20 August: Earth Overshoot Day 2013
The Earth Overshoot Day for the year 2013 was observed on 20 August 2013. The day is an approximate calendar date on which humanity exhausted nature's budget for the year. The date changes every year according to the consumption of resources.
The Earth Overshoot Day marks the approximate date our resource consumption for a given year exceeds the planet’s ability to replenish. From this day on, it would mean that humanity has exhausted the nature’s budget for the year and we are operating in overdraft.
The concept of Earth Overshoot Day was originally developed by Global Footprint Network partner and U.K. think tank New Economics Foundation. It is the annual marker of when we begin living beyond our means in a given year.
Earth Overshoot Day helps to measure the gap between our demand for ecological resources and services, and how much the planet can provide.

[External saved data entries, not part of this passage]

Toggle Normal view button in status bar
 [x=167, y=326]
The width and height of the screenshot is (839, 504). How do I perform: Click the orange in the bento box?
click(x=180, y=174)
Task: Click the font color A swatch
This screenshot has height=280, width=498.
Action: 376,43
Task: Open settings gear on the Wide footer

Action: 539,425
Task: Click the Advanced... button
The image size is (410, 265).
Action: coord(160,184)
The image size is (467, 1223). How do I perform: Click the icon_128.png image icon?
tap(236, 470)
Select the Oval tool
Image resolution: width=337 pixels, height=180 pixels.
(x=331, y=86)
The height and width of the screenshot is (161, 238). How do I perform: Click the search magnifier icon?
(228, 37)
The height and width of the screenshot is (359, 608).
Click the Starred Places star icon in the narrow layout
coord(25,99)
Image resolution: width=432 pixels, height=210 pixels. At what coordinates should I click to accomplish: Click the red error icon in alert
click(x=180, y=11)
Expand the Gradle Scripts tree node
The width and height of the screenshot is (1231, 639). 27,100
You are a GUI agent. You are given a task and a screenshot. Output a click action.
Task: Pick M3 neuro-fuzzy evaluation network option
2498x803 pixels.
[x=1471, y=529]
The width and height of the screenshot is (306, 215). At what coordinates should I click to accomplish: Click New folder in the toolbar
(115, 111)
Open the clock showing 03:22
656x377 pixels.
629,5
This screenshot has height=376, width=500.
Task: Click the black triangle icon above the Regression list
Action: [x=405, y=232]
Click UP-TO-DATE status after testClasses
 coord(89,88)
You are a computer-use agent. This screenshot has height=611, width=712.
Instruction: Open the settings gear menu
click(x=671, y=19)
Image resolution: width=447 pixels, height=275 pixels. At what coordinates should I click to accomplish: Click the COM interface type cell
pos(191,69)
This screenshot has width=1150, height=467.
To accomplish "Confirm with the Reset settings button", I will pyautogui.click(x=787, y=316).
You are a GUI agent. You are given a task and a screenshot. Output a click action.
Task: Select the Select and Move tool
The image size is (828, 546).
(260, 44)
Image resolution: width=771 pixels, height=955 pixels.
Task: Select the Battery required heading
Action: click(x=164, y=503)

Earth Overshoot Day is calculated from 2007 data (the most recent year for which data are available) and projections based on historical rates of growth in population and consumption, as well as the historical link between world GDP and resource demand.
What is Overshoot?
For most of human history, humanity has been able to live off of nature’s interest - consuming resources and producing carbon dioxide at a rate lower than what the planet was able to regenerate and reabsorb each year.
Earth Overshoot Day is an estimate, not an exact date. It’s not possible to determine with 100 percent accuracy the day we bust our ecological budget. Adjustments of the date that we go into overshoot are due to revised calculations, not ecological advances on the part of humanity. Based on current assumptions, Global Footprint Network data now suggests that since 2001, Earth Overshoot Day has been moving three days earlier each year.